*GIVEN INSTRUCTION*: Print the material below again, line for line and without any changes.

*SOURCE RECORDS*:
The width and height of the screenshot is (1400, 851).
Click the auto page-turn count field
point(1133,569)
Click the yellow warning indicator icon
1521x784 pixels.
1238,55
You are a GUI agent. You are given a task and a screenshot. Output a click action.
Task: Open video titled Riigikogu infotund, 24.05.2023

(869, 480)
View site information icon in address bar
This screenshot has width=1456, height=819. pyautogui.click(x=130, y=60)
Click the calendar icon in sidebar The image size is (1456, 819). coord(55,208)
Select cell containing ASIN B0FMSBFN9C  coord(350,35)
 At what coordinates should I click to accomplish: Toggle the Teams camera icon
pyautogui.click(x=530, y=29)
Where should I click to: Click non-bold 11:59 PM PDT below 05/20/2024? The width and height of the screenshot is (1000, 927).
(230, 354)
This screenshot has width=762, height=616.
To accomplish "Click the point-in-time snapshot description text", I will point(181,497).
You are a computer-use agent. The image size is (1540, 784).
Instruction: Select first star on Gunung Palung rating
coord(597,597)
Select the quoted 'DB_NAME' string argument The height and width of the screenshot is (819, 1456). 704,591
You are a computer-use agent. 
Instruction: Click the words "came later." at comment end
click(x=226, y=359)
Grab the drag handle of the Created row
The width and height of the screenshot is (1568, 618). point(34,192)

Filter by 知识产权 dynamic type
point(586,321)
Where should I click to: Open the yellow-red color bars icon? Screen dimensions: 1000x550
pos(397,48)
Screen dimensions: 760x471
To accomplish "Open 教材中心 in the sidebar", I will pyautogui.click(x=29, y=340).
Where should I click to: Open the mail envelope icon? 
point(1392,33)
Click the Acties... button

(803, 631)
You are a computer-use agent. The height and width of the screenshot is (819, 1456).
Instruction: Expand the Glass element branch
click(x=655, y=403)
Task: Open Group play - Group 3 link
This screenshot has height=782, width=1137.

*REPLY TO THE EXERCISE*:
The width and height of the screenshot is (1400, 851).
Click the auto page-turn count field
point(1133,569)
Click the yellow warning indicator icon
1521x784 pixels.
1238,55
You are a GUI agent. You are given a task and a screenshot. Output a click action.
Task: Open video titled Riigikogu infotund, 24.05.2023

(869, 480)
View site information icon in address bar
This screenshot has width=1456, height=819. pyautogui.click(x=130, y=60)
Click the calendar icon in sidebar The image size is (1456, 819). coord(55,208)
Select cell containing ASIN B0FMSBFN9C  coord(350,35)
 At what coordinates should I click to accomplish: Toggle the Teams camera icon
pyautogui.click(x=530, y=29)
Where should I click to: Click non-bold 11:59 PM PDT below 05/20/2024? The width and height of the screenshot is (1000, 927).
(230, 354)
This screenshot has width=762, height=616.
To accomplish "Click the point-in-time snapshot description text", I will point(181,497).
You are a computer-use agent. The image size is (1540, 784).
Instruction: Select first star on Gunung Palung rating
coord(597,597)
Select the quoted 'DB_NAME' string argument The height and width of the screenshot is (819, 1456). 704,591
You are a computer-use agent. 
Instruction: Click the words "came later." at comment end
click(x=226, y=359)
Grab the drag handle of the Created row
The width and height of the screenshot is (1568, 618). point(34,192)

Filter by 知识产权 dynamic type
point(586,321)
Where should I click to: Open the yellow-red color bars icon? Screen dimensions: 1000x550
pos(397,48)
Screen dimensions: 760x471
To accomplish "Open 教材中心 in the sidebar", I will pyautogui.click(x=29, y=340).
Where should I click to: Open the mail envelope icon? 
point(1392,33)
Click the Acties... button

(803, 631)
You are a computer-use agent. The height and width of the screenshot is (819, 1456).
Instruction: Expand the Glass element branch
click(x=655, y=403)
Task: Open Group play - Group 3 link
This screenshot has height=782, width=1137.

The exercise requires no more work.